Abramson explained that after the Constitutional Convention produces a document and after Congress and the president sign off on it, there are still two thresholds that must be reached to enact the constitution. First, a majority of registered voters must come out and vote in a referendum. Out of that majority a majority must vote in the affirmative.
Abramson said the Constitutional Convention had a new opening date of Oct. 29 and the referendum on the constitution is slated for November 2008.
“I cannot stress enough the need for participation,” he said. “The controversies so far, I am hoping may bring some good if they stir up engagement.”
Beyond the technical and legal ramifications, Abramson spoke with emotion of the importance of a constitution for the territory.
“An 'organic act' is a colonial device,” he said, referring to the 1954 federal statute that defines the institutions of government in the territory. “The vestiges of mental and physical slavery can be addressed now by us, making a stand here. Or in ten years, in 2017 it will be a hundred years that we have had no constitution.”
Holt enumerated the characteristics federal law expected in a constitution, noting that most were already done. It must recognize the sovereignty of the United States, it must be a republican form of government, and it must set up a judicial system.
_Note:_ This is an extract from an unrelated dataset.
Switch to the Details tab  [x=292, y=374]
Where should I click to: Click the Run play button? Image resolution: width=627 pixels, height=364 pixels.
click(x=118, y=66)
And it must have a bill of rights.
“And no one tells us what goes into it,” he said. “This convention gets to write it.”
Holt told the delegates they had an existing document; the 1980 constitution, to start from, but that they could change it in any way or start afresh if they preferred.
Holt said the 1980 document, approved by Congress and the president, had a definition of a native Virgin Islander. There were no rights associated with that definition, he said, other than the right to vote in any Virgin Islands election.
Hendricks spoke passionately about the need for a successful constitution.
“Our relationship with the U.S. is basically a patriarchal one,” Hendricks said. “Washington politicians, they are the ones who run this territory. We must always remember that. The descendents of old plutocracies, families of power of yesteryear, they run things. We are beggars at the great halls of Washington D.C. We are fourth-class citizens, with implications that are racial, economic and sociological.”
Hendricks said people who move to the Virgin Islands should become part of the local culture, not remain aloof.
“We have individuals who came out of Puerto Rico to live here 50 years ago and barely speak three words of English,” Hendricks said. “There are people here who live here for 30 years and violate our basic customs all the time. When someone approaches someone else, we say good morning, good afternoon and good night. People who live here for decades should know that. And I can’t count the times I’ve been talking to a white individual and another white individual comes up and starts talking like I’m not even there.”
A burst of spirited applause greeted this last plaint.
After the formal speakers, some of the delegates spoke a few words about their hopes for the convention, pledging to work together to produce a workable document, pledging to respect the diversity of strong opinion among their colleagues and expressing thanks for the honor of being chosen to help with the task of writing a constitution.